Measuring Success as a Mom

Success has different faces, different meanings, and different voices to each individual on the planet. As a woman, I had a definition of what success would entail for my life. When motherhood came knocking on my door, the meaning of success drastically changed. There was just one problem. How would I measure success as a mom? How would I know that I was doing a good job? Everyone with a child has their own opinion of whether you are raising your child correctly, but I needed to decided for myself.

There are some mornings when I seem unstoppable, and then some days where I don't get dressed until lunch time. When Javen was a little baby he had severe acid reflux and many days I would have to change clothes three or more times a day. Those days were spent cleaning up a baby and not much else.
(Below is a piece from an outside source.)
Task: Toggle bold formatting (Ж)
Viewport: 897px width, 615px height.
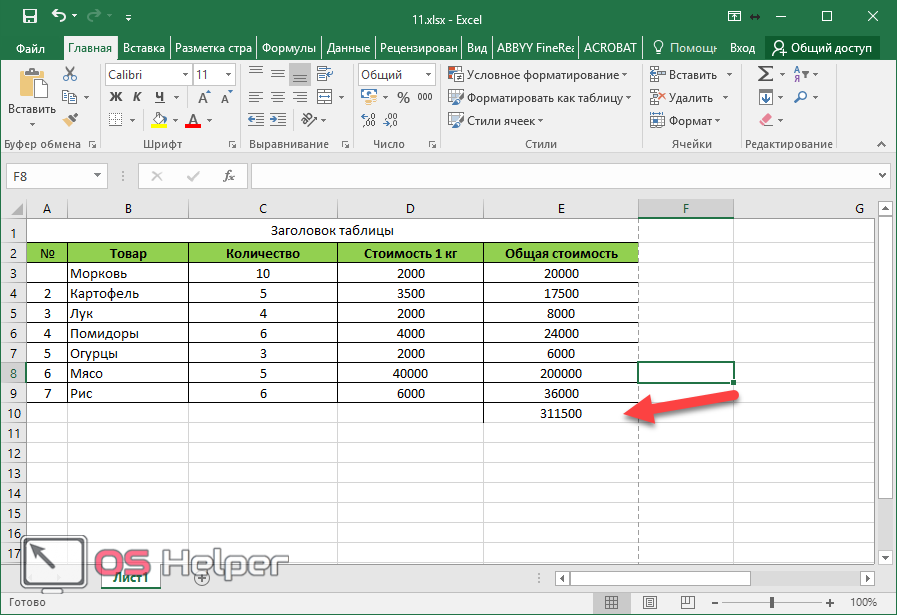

Now that I have three children, my life seems hectic but in different ways.


I catch myself apologizing to my husband for not folding the laundry or cleaning the kitchen everyday. One day he told me that he is not my master and doesn't expect me to get everything done.

What?!?

I didn't have to mark anything off his mental checklist? He went on to tell me that my job is caring for the children and the house and that every day is unpredictable. The children are the main priority and I am putting unrealistic demands on myself.

Again, what?!?

I am the one torturing myself everyday. I am the one that looks at Pinterest and demands that crafts be made, the one that requires a sparkling house, and the one that has to bring in extra income. It's impossible to be everything to everyone at the same time. I know this, but somehow it sounded like something that only applied to parents who work outside the home. This all important truth still has to be repeated multiple times every week. 

Playing with my children, feeding my children, teaching them to be respectable citizens, teaching them about Christ, and keeping them clean are the main priorities. The house is my second job. I constantly remind myself to go play trains with Pierce when he asks, to take the time to tickle Alayna a little longer, and to discuss another football game with Javen. My children are my success. 
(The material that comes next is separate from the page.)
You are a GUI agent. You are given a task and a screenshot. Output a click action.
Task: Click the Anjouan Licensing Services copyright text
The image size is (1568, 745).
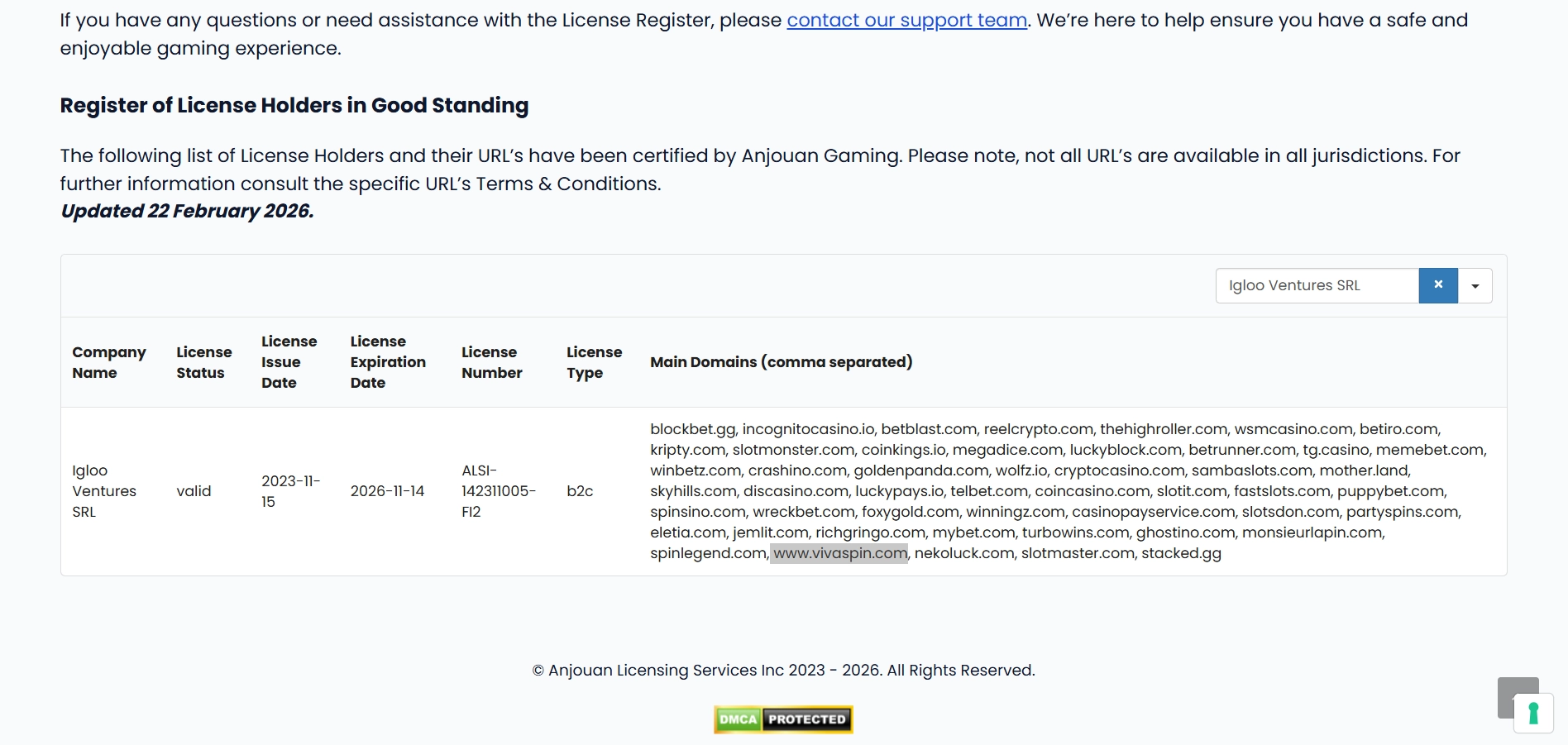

So how do I measure success during the day to day grind of motherhood? There are life long goals, monthly goals, and daily goals. Everyone has to decide the overall goal of success that comes when your child leaves the nest. As for the monthly goals, I try to include making memories at a part of the plan. The daily goals vary, but they include playing with my children.

What defines success for you as a parent? Do you stress over motherly success and whether it will measure up to society, your upbringing, or your expectations. I'm still a work in progress, and my next goal is to write down the things that I view as daily, monthly, and life long successes. Writing goals down always helps put them in perspective. What are your thoughts?